DPC Partai Gerindra Kota Sukabumi Ganti Nakhoda

SUKABUMIUPDATE.com – Ketua DPC Partai Gerindra Kota Sukabumi, akhirnya ganti nakhoda, hal tersebut berdasarkan Surat Keputusan DPP Gerindra nomor :09-0219/KPTS/DPP-Gerindra/2017 menyatakan, bahwa ketua DPC Kamal Suherman, digantikan oleh Dedi R Wijaya, Momi Soraya sebagai Sekretaris, dan Ardian Dinata sebagai Bendahara.

Ketua DPP Heri Gunawan, mengatakan pengalaman Partai Gerindra lima tahun sebelumnya, suaranya naik hampir 200 persen dan menjadi pemenang ketiga pada Pemilu Legislatif 2014. Tentunya pilkada yang akan dihadapi nantinya merupakan bentuk penghormatan serta wibawa partai, serta ini dapat dijadikan momentum untuk memanaskan mesin partai.

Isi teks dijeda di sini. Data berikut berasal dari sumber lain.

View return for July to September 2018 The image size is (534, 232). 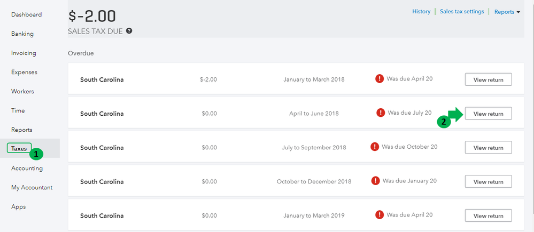click(488, 148)
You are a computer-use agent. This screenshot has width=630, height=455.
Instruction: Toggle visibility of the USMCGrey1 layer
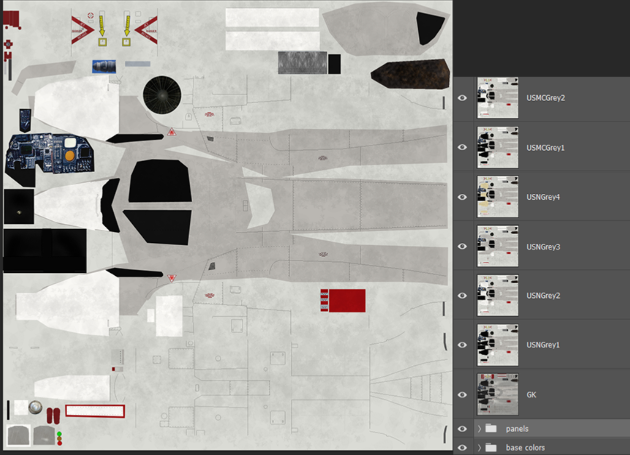coord(462,148)
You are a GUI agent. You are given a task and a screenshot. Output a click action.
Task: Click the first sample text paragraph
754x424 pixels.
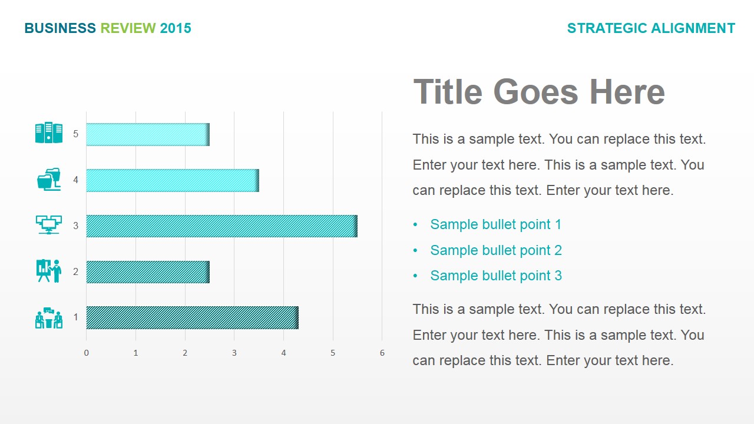point(560,165)
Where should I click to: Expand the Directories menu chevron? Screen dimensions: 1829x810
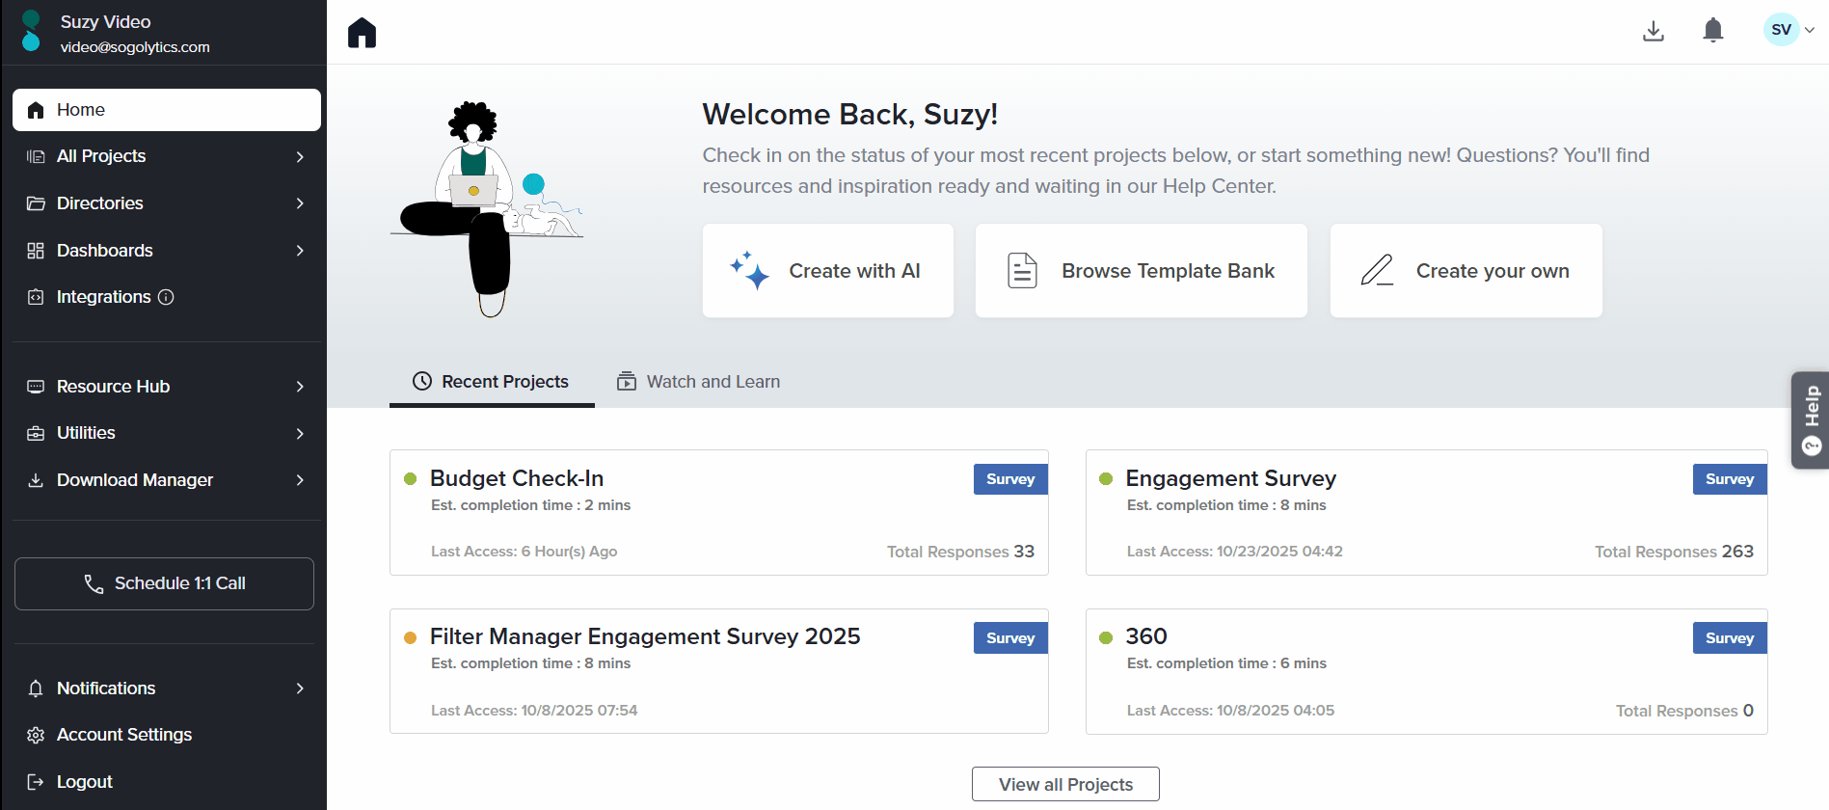[300, 203]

"Untuk menghadapi pilkada di Kota Sukabumi 2018, seharusnya DPC memiliki inisiatif dan solid serta melakukan konsolidasi secara intens untuk melakukan komunikasi politik. Pun silaturahmi dengan parpol lain, untuk membuka pintu selebar-lebarnya bagi semua lapisan masyarakat yang akan bergabung ataupun hanya untuk sekedar silaturahmi agar tidak menimbulkan kegaduhan eksternal dan internal. Rasanya tidak berlebihan kalau ini menjadi sebuah catatan untuk evaluasi internal kami," ujar Heri, kepada sukabumiupdate.com.

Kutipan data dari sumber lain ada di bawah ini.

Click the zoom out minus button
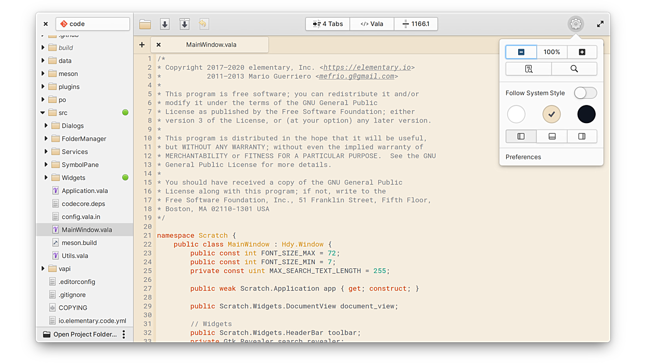This screenshot has height=363, width=646. point(521,52)
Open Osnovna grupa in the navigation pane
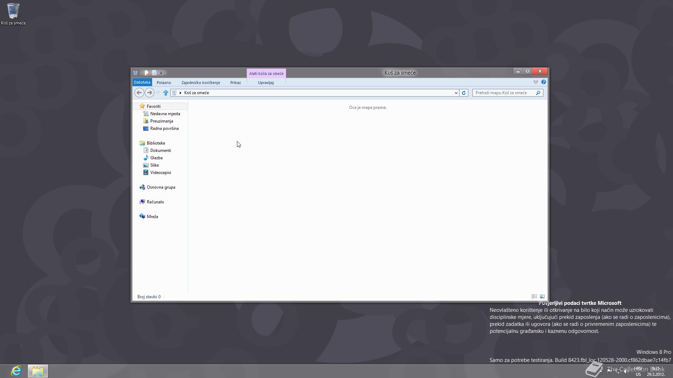 click(x=161, y=187)
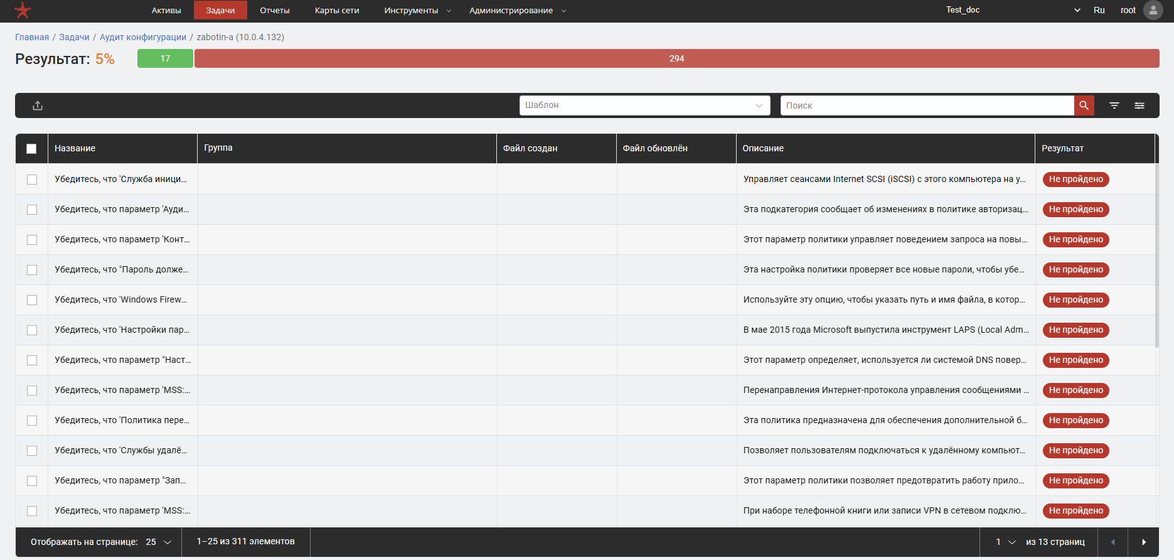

Menurun Hergun (Sapaan Heri Gunawan), komunikasi politik memiliki fungsi penting dan posisi yang strategis dalam sistem politik, karena tidak menutup kemungkinan adanya koalisi di pilkada nanti.

"Saya harapkan dan ingatkan kepada anggota dewan yang terhormat, pengurus partai, sayap-sayap partai, para relawan, juga simpatisan Partai Gerindra untuk bersama berjuang serta mengabdi untuk kebaikan juga perbaikan sebagai pejuang partai, dan garda terdepan pemegang panji-panji perjuangan partai," terang Hergun.

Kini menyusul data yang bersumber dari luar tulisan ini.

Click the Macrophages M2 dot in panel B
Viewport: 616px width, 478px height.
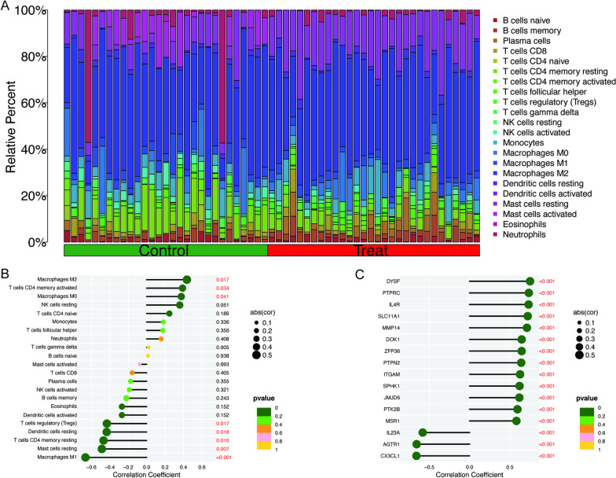point(186,279)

Dengan siapa Partai Gerindra akan berkoalisi, masih sangat terbuka, tambah Hergun, terkait calon, tentunya hal tersebut masih dibahas di DPD dan DPP dengan mempertimbangkan berbagai aspek, termasuk kapasitas dan kapabilitas guna mencapai titik kesepakatan.

"Di samping memikirkan opsi lain, beberapa kemungkinan langkah partai dengan mendukung kader sendiri, bisa saja mendukung kader atau calon lain dan fokus melakukan penataan organisasi, sebaiknya kita mengusung bukan mendukung. Politik itu dinamis, unpredictable. Siapa saja bisa, jadi nantinya, tak melulu petahanan atau yang populer," beber Hergun.

Lanjut dia, intinya Pak Kamal telah menghantarkan Gerindra Kota dalam pileg dengan baik, dan memberi kesempatan kepada para kader muda untuk mendapat peran lebih, serta mengembangkan dan membesarkan lagi partai.

"Tidak ada kaitan dengan Pilwakot. Sebagai partai yang berkembang dan dinamis, perubahan organisasi adalah hal yang biasa," pungkasnya.